8 November 2025 · Ohashi Campus, Design Commons (Kyushu University)
When we welcomed Rachid (Rashid) Nougmanov (Nugmanov) to Kyushu University this autumn, the room carried more than the presence of a celebrated filmmaker; it carried the lingering pulse of Viktor Tsoi—musician, actor, and indelible force at the heart of Nougmanov’s 1988 film The Needle. Even for those who know the film by memory, encountering the director in person reshapes the experience: the collaboration between Nougmanov and Tsoi becomes less a chapter in cultural history and more a living conversation about sound, image, and the ways a story enters the body (Nougmanov’s film starred Tsoi and helped define the Kazakh New Wave).

A gathering with history in the room
The event took place on 8 November 2025 (13:00–18:00), at Design Commons, Ohashi Campus, as part of the Asia Week (Q-AOS), co-funded by Dr. Heloisa Seratiuk Flores (main organizer) and Dr. Charlène Clonts (WBA project). It was open to the public (capacity 80), which gave the evening a porous, generous feel: students, colleagues, local and global audiences (the event attracted people from all over Japan) shared the same space of attention.

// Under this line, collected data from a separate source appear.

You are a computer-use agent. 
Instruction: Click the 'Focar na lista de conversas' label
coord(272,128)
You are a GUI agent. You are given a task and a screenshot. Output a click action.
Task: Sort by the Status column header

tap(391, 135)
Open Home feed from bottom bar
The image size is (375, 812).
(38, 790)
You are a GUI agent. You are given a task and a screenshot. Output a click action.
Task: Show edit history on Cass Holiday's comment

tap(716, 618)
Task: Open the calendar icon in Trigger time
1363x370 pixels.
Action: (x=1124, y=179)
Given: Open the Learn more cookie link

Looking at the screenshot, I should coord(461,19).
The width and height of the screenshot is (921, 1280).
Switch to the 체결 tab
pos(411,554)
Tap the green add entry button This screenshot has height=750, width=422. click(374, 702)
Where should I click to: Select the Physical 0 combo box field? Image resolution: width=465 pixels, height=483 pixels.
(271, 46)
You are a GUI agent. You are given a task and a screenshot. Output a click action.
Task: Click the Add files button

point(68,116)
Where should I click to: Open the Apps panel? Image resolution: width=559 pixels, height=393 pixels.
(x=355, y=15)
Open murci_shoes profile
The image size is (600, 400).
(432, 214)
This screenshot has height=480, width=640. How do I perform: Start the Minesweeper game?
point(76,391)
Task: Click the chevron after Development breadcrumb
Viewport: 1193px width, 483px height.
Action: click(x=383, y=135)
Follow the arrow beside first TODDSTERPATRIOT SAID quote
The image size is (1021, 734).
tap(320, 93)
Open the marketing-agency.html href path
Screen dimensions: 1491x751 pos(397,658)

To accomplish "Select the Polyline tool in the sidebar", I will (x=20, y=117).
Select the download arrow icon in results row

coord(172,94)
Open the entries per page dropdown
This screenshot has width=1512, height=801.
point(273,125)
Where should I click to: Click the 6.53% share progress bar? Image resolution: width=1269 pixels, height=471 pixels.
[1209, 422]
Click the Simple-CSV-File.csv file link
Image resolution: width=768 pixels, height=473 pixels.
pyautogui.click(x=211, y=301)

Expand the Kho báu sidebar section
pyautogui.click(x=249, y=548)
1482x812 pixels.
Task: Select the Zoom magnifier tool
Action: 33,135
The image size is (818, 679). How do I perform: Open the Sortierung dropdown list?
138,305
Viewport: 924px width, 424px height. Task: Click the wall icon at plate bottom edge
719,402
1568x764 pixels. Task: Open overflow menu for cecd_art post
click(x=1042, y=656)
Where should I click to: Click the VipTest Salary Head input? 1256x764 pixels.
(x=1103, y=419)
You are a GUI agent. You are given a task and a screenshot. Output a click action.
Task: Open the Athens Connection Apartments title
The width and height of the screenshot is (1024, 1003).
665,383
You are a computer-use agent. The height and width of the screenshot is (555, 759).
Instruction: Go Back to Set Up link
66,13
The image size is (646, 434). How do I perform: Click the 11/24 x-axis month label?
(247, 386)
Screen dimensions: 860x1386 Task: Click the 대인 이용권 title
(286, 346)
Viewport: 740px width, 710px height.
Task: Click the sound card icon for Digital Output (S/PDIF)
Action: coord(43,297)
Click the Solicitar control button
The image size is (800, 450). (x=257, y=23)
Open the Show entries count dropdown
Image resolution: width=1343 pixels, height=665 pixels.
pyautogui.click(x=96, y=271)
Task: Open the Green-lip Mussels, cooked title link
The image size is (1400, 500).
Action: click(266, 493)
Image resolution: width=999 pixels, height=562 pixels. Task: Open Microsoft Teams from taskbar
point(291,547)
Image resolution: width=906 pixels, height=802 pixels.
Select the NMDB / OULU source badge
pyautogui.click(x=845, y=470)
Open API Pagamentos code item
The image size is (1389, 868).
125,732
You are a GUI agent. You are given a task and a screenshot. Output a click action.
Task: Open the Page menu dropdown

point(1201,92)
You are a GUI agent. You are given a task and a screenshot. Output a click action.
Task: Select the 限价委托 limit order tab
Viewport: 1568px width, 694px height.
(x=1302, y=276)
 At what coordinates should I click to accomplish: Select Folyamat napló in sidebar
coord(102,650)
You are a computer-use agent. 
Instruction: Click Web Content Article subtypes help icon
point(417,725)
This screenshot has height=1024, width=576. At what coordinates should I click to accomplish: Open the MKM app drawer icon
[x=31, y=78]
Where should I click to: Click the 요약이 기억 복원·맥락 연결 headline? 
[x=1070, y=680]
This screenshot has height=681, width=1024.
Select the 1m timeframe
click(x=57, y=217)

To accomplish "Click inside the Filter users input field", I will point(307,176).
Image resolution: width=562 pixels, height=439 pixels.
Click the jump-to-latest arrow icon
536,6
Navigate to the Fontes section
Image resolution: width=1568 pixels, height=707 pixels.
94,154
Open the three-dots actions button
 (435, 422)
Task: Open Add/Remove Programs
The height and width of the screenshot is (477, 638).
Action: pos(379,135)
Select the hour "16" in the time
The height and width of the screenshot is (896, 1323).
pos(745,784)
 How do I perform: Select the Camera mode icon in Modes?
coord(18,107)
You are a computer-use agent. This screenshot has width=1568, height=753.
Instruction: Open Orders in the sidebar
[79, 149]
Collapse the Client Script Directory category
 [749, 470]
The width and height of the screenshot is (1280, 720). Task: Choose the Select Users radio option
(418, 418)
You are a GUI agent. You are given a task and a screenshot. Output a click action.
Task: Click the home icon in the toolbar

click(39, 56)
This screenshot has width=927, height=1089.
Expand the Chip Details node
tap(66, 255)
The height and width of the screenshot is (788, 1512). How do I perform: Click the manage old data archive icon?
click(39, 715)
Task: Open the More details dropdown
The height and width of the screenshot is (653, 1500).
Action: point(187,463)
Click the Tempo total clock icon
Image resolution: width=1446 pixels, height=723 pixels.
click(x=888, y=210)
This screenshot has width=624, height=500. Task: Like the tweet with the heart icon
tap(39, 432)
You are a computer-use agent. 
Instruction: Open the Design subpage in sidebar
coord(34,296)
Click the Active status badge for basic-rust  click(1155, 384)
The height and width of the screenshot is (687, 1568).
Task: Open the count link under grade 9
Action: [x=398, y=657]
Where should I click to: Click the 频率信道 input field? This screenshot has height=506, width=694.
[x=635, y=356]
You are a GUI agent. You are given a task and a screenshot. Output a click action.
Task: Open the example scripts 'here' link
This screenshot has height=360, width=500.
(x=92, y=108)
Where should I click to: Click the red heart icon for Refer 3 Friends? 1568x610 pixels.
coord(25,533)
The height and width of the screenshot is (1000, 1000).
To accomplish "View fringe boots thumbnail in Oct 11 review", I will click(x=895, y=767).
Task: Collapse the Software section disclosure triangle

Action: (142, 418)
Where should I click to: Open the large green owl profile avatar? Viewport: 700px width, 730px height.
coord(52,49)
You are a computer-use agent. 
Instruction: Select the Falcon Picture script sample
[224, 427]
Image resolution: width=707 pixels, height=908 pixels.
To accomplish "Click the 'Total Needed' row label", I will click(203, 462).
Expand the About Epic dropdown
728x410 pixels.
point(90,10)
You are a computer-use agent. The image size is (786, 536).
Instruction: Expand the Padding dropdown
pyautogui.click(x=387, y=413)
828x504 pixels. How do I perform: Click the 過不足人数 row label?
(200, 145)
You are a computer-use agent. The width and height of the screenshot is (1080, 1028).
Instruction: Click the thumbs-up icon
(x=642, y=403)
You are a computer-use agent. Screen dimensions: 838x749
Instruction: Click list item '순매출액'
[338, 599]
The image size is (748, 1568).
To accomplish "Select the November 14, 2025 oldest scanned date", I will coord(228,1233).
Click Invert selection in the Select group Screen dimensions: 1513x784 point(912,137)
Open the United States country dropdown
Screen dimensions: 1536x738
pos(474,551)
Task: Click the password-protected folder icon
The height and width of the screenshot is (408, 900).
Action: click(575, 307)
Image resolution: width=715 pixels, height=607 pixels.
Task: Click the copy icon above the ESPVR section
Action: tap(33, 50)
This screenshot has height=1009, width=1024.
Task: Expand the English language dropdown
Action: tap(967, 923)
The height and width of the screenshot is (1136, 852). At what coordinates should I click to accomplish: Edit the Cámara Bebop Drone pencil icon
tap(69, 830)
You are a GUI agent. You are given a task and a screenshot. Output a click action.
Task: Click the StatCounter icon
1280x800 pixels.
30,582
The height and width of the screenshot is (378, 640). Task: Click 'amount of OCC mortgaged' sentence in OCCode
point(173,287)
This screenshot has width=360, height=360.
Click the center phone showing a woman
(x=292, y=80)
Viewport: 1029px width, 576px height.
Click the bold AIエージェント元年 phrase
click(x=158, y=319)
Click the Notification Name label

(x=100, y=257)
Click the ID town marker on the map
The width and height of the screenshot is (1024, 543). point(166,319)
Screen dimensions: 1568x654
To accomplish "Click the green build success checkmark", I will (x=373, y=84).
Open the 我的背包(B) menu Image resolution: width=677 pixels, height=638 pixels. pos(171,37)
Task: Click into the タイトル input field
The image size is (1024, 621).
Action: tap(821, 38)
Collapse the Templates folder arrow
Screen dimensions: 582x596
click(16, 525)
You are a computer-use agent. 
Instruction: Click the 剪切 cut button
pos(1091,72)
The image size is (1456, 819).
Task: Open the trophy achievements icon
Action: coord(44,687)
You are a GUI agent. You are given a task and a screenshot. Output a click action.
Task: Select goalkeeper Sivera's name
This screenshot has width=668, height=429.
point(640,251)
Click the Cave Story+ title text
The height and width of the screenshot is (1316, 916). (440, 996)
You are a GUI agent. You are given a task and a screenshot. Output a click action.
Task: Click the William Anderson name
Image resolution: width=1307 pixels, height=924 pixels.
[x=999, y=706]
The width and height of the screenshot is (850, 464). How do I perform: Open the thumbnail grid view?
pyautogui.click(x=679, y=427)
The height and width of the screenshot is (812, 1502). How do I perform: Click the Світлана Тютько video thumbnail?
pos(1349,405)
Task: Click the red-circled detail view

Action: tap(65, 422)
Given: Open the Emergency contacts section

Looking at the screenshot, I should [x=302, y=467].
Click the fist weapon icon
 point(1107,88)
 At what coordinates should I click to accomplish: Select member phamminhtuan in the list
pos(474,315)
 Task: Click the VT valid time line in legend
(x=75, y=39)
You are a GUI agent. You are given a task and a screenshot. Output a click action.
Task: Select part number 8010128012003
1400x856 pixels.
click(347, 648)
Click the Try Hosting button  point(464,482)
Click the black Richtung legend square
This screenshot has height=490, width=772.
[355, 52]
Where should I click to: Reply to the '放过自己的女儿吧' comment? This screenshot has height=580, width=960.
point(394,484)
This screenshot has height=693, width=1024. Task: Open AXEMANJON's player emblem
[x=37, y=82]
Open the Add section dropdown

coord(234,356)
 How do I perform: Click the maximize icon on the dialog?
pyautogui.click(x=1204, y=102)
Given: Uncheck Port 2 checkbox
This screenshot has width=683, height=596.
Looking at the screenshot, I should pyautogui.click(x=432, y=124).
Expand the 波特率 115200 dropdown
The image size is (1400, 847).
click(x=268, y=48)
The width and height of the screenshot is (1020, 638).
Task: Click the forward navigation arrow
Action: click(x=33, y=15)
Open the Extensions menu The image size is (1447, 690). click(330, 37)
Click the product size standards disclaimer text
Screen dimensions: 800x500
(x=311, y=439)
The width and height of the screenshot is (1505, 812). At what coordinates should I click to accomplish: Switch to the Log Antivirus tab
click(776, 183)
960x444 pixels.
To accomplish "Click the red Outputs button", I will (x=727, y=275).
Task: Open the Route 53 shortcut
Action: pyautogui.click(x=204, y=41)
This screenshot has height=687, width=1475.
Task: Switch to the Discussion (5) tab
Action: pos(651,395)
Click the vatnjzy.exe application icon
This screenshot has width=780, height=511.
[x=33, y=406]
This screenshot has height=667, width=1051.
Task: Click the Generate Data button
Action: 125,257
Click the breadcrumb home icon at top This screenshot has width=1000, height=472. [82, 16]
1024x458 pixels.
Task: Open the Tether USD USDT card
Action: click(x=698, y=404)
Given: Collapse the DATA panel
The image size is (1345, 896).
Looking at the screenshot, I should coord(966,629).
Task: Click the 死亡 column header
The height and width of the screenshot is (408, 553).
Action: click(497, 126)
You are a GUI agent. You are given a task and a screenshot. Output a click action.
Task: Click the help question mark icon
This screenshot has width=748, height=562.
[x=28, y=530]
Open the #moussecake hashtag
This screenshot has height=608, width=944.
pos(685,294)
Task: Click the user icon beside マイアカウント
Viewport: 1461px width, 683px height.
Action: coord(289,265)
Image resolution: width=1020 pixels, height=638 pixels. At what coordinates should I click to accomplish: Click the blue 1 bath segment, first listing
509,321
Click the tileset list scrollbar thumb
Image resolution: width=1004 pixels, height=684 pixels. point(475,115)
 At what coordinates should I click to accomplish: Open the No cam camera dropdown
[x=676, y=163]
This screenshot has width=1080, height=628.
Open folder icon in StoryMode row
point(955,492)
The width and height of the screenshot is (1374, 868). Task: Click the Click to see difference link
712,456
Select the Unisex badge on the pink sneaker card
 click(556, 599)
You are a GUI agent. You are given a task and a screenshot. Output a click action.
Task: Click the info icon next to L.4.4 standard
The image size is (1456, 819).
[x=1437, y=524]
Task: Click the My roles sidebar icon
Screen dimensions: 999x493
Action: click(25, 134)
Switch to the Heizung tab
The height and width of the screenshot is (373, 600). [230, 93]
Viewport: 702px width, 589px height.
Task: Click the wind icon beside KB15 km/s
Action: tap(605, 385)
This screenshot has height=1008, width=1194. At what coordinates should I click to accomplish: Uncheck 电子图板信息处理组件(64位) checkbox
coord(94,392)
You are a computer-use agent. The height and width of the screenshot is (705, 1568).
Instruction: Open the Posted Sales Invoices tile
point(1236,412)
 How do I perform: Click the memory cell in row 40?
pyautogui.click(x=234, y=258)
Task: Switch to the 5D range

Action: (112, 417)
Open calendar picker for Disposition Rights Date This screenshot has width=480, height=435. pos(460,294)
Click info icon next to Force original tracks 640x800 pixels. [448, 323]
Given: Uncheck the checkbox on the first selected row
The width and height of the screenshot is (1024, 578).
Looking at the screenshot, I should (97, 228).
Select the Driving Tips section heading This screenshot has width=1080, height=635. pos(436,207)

Alongside the director, we welcomed Kiki Miyake (film producer), Joanna Stingray (singer, producer, writer), Kang Byoung Yoong (University of Ljubljana), Heloísa Seratiuk Flores (Kyushu University), Charlène Clonts (Kyushu University), and Rieko Kamioka (Chuo Gakuin University)—a constellation that reflected the event’s international scope.
As the introductions settled, The Needle returned to the foreground: its fractured tempo, its architectural frames, and Tsoi’s sonic presence as Moro, threading music through a city’s porous surfaces. (Tsoi’s starring role and the film’s position in late‑Soviet cinema are well documented.)
WBA contribution
Dr. Charlène Clonts guest speakership “Intermedia Practice as Resilience: Trauma & Voices from the Margins” approached The Needle as a polyphonic work: a film that resists a single voice by assembling many (music, montage, pop‑graphic inserts, the city’s objects as living debris). She traced how the film’s associative editing, ironic tonal shifts, and spatial design metabolize trauma—not by explaining it, but by letting it reverberate through image and sound.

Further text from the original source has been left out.